* **Provided data**
────
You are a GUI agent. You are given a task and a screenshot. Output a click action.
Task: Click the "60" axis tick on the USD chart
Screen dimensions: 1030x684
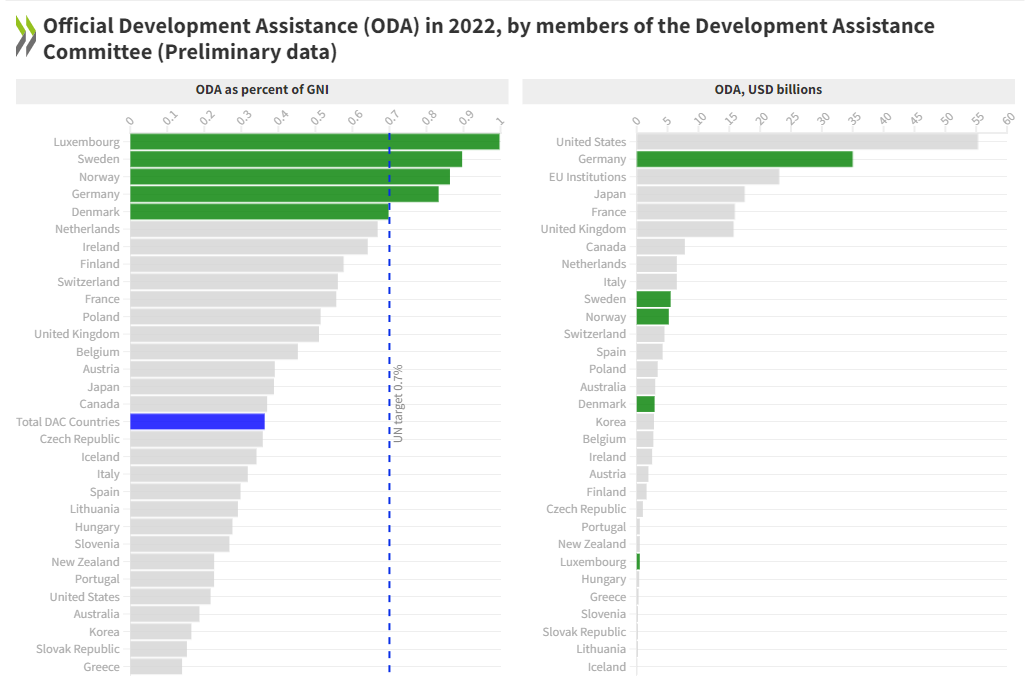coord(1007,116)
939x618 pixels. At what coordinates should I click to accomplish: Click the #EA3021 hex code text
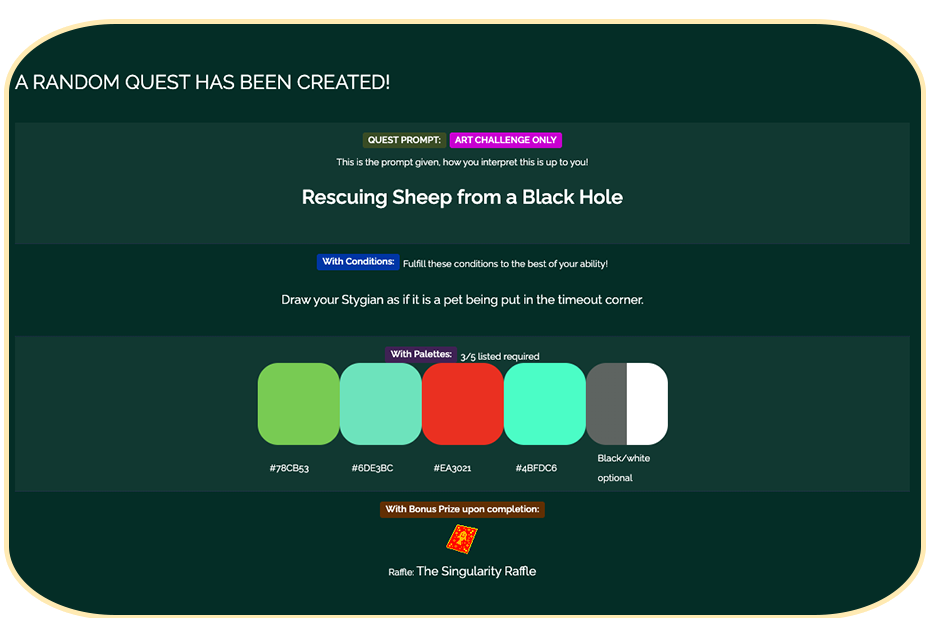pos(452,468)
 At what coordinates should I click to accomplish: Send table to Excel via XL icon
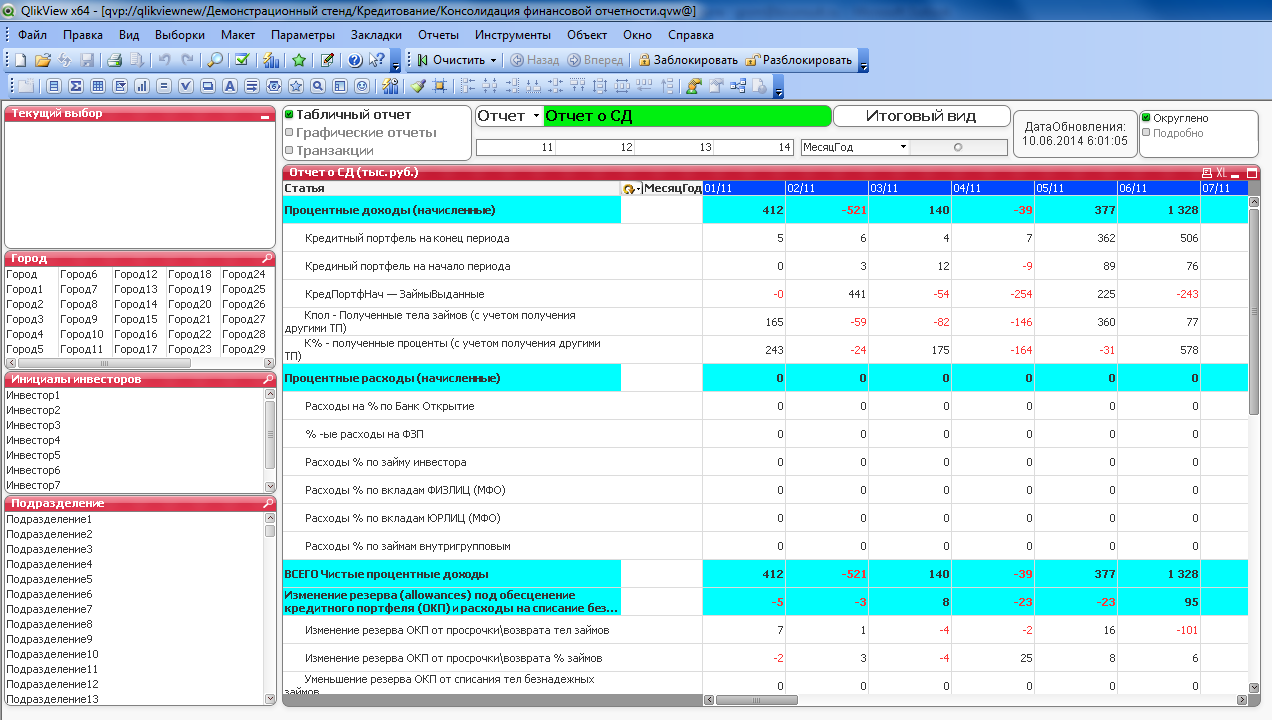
────
Rewrite every line of the material above, including its wording, but increase each coordinate number in the answers by 109. Leave out the pictures.

You are a GUI agent. You are given a task and a screenshot. Output a click action.
Task: Click the "60" axis tick on the USD chart
Screen dimensions: 1030x684
coord(1116,225)
939x618 pixels. At what coordinates should I click to accomplish: Click the #EA3021 hex code text
pos(561,577)
 At what coordinates should I click to accomplish: Send table to Excel via XL icon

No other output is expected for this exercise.